Plot the probability density function (pdf) and the cumulative distribution function (cdf) and calculate probability, mean, variable and standard deviation, and compute probabilities of various discrete distributions (continuous uniform distribution, normal distribution, exponential distribution, gamma distribution, Weibull distribution, lognormal distribution, beta distribution).

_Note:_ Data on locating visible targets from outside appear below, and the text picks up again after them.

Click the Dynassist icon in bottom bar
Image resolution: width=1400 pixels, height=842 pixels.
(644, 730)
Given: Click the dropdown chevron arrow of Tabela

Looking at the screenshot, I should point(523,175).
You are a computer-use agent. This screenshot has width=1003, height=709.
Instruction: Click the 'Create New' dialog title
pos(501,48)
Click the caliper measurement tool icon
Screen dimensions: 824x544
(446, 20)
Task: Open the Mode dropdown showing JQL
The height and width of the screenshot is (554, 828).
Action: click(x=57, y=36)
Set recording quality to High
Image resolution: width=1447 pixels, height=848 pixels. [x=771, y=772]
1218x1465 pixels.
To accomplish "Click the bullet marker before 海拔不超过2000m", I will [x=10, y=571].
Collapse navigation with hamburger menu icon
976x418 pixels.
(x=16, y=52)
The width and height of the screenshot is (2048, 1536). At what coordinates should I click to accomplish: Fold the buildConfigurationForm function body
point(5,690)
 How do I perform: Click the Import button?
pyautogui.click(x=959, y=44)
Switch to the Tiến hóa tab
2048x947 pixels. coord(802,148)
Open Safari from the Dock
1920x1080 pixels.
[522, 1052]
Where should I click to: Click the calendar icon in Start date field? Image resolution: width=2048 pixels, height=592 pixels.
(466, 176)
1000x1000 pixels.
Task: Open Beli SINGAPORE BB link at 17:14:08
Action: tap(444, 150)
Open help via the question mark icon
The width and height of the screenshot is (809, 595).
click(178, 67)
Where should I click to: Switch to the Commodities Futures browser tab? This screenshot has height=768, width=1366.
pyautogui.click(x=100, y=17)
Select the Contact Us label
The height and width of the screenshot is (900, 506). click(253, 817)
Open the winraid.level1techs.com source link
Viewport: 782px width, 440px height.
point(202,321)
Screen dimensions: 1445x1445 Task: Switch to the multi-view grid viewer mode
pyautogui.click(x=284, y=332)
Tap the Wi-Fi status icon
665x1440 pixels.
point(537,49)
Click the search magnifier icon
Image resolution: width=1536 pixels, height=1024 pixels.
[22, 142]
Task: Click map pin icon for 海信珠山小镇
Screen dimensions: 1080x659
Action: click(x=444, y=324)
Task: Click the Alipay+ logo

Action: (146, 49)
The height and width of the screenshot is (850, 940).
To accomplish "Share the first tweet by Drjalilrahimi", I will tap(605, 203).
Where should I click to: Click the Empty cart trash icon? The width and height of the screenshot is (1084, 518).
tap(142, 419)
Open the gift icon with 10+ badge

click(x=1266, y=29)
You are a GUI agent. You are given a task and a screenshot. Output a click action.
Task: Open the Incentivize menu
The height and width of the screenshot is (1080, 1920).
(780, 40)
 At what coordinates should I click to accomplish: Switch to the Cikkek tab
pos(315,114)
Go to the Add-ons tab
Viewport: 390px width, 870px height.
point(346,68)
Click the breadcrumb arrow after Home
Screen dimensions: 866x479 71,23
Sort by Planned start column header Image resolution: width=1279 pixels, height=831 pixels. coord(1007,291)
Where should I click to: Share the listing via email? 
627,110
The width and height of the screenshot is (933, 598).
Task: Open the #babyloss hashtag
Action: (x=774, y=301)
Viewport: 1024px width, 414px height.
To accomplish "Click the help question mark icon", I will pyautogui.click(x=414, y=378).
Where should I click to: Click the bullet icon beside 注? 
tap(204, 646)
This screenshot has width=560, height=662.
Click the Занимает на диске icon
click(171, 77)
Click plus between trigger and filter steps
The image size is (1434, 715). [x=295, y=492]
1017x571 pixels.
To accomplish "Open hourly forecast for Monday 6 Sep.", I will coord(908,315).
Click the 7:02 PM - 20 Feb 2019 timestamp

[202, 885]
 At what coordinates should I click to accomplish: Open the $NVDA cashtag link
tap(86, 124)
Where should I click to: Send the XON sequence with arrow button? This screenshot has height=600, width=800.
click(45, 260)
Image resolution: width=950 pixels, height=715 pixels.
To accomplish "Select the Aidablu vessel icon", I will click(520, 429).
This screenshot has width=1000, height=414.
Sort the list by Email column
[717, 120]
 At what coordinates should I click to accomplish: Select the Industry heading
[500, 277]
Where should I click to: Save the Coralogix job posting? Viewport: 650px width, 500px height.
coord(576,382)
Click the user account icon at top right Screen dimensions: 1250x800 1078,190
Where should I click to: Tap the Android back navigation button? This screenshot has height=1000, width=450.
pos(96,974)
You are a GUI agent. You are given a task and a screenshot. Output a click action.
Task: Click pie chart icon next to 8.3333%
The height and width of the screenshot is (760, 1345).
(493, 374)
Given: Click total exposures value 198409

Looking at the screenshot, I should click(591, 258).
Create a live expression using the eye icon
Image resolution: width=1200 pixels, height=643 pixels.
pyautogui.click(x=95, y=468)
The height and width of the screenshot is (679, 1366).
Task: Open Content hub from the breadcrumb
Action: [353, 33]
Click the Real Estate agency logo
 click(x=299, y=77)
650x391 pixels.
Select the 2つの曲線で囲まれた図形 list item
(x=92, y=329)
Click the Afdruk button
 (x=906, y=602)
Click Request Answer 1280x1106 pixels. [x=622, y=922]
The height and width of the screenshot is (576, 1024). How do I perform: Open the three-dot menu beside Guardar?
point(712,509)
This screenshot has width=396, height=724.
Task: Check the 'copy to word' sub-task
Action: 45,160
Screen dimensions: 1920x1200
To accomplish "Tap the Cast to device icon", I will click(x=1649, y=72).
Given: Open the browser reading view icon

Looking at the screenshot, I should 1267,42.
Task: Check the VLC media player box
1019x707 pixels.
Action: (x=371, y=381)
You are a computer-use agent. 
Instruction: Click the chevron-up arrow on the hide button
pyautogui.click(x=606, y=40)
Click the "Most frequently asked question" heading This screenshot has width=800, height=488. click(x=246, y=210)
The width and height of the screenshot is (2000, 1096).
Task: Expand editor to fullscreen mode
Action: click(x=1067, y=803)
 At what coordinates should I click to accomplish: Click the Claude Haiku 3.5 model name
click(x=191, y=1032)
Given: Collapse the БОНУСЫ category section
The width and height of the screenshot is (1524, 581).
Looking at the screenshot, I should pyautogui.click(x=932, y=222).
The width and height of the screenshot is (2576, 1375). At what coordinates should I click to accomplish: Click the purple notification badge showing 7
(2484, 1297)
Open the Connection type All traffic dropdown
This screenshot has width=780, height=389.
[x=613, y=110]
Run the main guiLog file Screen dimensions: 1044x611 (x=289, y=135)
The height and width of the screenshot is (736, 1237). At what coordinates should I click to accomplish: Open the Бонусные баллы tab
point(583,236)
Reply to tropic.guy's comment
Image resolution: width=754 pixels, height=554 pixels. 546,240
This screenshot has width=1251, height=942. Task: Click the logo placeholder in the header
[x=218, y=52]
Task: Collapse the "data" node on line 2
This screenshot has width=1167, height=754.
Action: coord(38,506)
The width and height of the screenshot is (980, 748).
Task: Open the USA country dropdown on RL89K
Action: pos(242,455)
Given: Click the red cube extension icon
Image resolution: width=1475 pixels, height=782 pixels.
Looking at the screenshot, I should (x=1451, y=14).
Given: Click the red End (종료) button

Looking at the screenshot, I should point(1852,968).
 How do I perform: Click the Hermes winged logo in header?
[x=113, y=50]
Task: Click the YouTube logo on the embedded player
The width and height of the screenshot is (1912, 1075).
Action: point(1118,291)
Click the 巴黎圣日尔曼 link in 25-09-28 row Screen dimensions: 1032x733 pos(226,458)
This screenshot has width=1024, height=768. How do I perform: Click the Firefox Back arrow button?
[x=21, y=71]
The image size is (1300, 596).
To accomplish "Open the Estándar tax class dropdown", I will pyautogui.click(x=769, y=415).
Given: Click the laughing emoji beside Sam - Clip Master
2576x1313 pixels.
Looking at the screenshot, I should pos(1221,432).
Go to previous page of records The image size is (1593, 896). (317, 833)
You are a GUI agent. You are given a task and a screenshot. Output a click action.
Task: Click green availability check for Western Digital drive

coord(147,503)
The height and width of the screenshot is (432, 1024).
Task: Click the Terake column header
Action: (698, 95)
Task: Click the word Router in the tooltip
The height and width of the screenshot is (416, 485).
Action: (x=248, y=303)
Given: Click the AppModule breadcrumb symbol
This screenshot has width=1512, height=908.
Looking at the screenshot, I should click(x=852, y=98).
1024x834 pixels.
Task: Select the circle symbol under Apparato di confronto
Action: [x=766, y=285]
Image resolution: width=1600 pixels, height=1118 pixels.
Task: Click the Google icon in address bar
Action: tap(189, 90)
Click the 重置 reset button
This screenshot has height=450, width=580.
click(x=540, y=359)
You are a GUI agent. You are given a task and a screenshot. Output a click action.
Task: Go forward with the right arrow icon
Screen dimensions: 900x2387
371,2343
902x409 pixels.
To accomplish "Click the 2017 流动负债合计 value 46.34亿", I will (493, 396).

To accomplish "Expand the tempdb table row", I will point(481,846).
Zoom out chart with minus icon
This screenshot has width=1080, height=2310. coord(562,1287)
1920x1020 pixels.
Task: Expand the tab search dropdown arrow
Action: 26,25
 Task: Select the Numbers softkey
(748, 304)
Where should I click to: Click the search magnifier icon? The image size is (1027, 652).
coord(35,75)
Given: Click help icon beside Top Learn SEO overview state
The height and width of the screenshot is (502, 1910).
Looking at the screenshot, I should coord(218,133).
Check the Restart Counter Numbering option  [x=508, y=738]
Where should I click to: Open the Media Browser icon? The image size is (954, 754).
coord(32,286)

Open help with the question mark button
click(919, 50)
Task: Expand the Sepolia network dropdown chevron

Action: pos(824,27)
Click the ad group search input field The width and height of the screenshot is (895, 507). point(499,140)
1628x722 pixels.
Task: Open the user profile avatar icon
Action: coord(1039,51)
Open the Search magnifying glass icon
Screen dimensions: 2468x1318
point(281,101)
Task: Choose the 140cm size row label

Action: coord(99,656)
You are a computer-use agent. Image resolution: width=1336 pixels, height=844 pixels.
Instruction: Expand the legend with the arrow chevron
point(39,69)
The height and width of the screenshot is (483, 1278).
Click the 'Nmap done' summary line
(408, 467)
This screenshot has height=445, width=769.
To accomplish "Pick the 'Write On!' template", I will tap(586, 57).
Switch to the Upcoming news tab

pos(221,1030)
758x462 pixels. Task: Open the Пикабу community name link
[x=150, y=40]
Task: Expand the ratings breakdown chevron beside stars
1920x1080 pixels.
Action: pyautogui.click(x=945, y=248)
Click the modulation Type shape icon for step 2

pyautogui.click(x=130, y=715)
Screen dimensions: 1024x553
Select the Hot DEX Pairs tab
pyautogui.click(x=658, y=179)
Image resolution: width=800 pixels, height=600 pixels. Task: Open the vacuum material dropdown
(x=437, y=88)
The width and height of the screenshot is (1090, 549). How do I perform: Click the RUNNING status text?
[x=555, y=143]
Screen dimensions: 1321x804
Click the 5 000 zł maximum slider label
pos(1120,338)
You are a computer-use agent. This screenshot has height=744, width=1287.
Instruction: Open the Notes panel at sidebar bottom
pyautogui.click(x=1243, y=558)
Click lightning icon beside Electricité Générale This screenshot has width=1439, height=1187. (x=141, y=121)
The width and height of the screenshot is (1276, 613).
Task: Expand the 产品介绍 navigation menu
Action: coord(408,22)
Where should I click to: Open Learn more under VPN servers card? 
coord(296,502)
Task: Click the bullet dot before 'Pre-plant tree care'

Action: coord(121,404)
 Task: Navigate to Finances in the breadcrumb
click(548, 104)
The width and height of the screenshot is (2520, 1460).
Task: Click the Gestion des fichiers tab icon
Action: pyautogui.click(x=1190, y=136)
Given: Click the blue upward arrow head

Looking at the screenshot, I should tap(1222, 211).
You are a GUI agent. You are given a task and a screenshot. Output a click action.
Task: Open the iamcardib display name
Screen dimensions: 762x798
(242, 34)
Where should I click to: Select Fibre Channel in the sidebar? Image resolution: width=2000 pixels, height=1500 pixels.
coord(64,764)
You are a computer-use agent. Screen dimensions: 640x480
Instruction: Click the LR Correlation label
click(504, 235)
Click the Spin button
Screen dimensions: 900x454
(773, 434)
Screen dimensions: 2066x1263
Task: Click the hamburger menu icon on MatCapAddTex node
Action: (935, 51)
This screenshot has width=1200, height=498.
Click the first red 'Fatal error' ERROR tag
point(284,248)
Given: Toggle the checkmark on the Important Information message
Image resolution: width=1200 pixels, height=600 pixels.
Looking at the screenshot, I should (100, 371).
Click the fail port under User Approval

`uniform.summary`	a list of the mean, variance, and standard deviation of a continuous uniform distribution, plot of the pdf/cdf or not
`uniform.prob`	probability of X between lb and ub based on a continuous uniform distribution
`uniform.quantile`	quantile of a continuous uniform distribution
`normal.summary`	a list of the mean, variance, and standard deviation of a normal distribution, plot of the pdf/cdf or not
`normal.prob`	probability of X between lb and ub based on a normal distribution
`normal.quantile`	quantile of a normal distribution
`exponential.summary`	a list of the mean, variance, and standard deviation of an exponential distribution, plot of the pdf/cdf or not
`exponential.prob`	probability of X between lb and ub based on an exponential distribution
`exponential.quantile`	quantile of an exponential distribution
`gamma.summary`	a list of the mean, variance, and standard deviation of a gamma distribution, plot of the pdf/cdf or not
`gamma.prob`	probability of X between lb and ub based on a gamma distribution
`gamma.quantile`	quantile of a gamma distribution
`weibull.summary`	a list of the mean, variance, and standard deviation of a Weibull distribution, plot of the pdf/cdf or not
`weibull.prob`	probability of X between lb and ub based on a Weibull distribution
`weibull.quantile`	quantile of a Weibull distribution
`lognormal.summary`	a list of the mean, variance, and standard deviation of a lognormal distribution, plot of the pdf/cdf or not
`lognormal.prob`	probability of X between lb and ub based on a lognormal distribution
`lognormal.quantile`	quantile of a lognormal distribution
`beta.summary`	a list of the mean, variance, and standard deviation of a beta distribution, plot of the pdf/cdf or not
`beta.prob`	probability of X between lb and ub based on a beta distribution
`beta.quantile`	quantile of a beta distribution

deweiwang@stat.sc.edu

Dewei Wang

Chapter 4 of the textbook "Applied Statistics and Probability for Engineers" 7th edition

# Continuous uniform distribution
a=4.9;b=5.1;uniform.summary(a,b)
uniform.prob(a,b,4.95,5) # P(4.95<X<5)
uniform.quantile(a,b,0.9) # x such that P(X>x)=0.1

#Normal distribution
normal.summary(10,2) #mu=10,sigma=2,variance=4
normal.prob(10,2,9,11)
normal.quantile(10,2,0.98)

#Exponential distribution
exponential.summary(25) #lambda=25
exponential.prob(25,0.1,Inf) #P(X>0.1)
exponential.quantile(25,0.1) # x such that P(X>x)=0.9

#Gamma distribution
gamma.summary(10,.5) #r=10,lambda=0.5
gamma.prob(10,0.5,25,Inf) #P(X>25)
gamma.quantile(10,0.5,0.95) # x such that P(X<x)=0.95

#Weibull distribution
weibull.summary(2,5000) #beta=2,delta=5000
weibull.prob(2,5000,6000,Inf) #P(X>6000)
weibull.quantile(2,5000,1-0.05) # x such that P(X>x)=0.05

#Lognormal distribution
lognormal.summary(10,1.5) #theta=10,omega=1.5
lognormal.prob(10,1.5,10000,Inf) #P(X>10000)
lognormal.quantile(10,1.5,1-0.99) # x such that P(X>x)=0.99

#Beta distribution
beta.summary(2.5,1) #alpha=2.5, beta=1
beta.prob(2.5,1,0.7,Inf) # P(X>0.7)
beta.quantile(2.5,1,0.99) # x such that P(X<x)=0.99